:: DATA SHOWN ::
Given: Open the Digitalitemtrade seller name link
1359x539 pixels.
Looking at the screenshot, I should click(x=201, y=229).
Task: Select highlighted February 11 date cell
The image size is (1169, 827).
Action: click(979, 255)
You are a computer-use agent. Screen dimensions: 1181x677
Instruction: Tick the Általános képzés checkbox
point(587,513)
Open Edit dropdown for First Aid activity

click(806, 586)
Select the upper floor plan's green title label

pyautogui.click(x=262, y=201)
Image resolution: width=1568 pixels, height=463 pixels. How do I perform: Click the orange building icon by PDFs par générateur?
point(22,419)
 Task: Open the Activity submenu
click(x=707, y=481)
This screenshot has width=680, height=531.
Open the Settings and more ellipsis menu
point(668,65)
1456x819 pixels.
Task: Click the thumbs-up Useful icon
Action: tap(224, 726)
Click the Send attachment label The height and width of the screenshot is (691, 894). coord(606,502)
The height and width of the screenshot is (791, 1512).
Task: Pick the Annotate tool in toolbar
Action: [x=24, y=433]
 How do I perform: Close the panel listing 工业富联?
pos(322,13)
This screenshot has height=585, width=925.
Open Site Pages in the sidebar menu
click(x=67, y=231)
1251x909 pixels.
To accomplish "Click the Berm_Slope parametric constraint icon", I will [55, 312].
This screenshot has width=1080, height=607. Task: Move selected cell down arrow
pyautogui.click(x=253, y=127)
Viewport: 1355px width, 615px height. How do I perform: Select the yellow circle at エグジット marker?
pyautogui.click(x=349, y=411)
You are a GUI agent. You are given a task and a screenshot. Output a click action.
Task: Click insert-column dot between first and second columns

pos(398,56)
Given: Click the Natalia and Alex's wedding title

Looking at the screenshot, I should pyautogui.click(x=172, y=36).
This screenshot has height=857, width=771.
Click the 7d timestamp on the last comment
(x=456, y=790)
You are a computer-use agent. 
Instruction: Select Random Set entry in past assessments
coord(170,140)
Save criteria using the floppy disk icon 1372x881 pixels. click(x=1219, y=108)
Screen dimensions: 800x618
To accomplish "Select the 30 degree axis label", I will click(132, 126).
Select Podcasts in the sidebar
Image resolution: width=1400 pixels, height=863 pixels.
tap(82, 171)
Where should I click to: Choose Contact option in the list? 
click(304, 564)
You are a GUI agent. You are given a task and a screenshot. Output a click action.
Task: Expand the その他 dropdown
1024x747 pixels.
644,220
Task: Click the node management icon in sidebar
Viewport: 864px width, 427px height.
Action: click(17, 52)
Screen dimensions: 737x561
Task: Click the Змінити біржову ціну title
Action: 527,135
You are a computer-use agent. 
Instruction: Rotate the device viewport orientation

:: TASK ::
Each line from the one with "Instruction: Select Random" through the last line of the records above must be retyped exactly, and no other line may be given.

:: EXPECTED ANSWER ::
Instruction: Select Random Set entry in past assessments
coord(170,140)
Save criteria using the floppy disk icon 1372x881 pixels. click(x=1219, y=108)
Screen dimensions: 800x618
To accomplish "Select the 30 degree axis label", I will click(132, 126).
Select Podcasts in the sidebar
Image resolution: width=1400 pixels, height=863 pixels.
tap(82, 171)
Where should I click to: Choose Contact option in the list? 
click(304, 564)
You are a GUI agent. You are given a task and a screenshot. Output a click action.
Task: Expand the その他 dropdown
1024x747 pixels.
644,220
Task: Click the node management icon in sidebar
Viewport: 864px width, 427px height.
Action: click(17, 52)
Screen dimensions: 737x561
Task: Click the Змінити біржову ціну title
Action: 527,135
You are a computer-use agent. 
Instruction: Rotate the device viewport orientation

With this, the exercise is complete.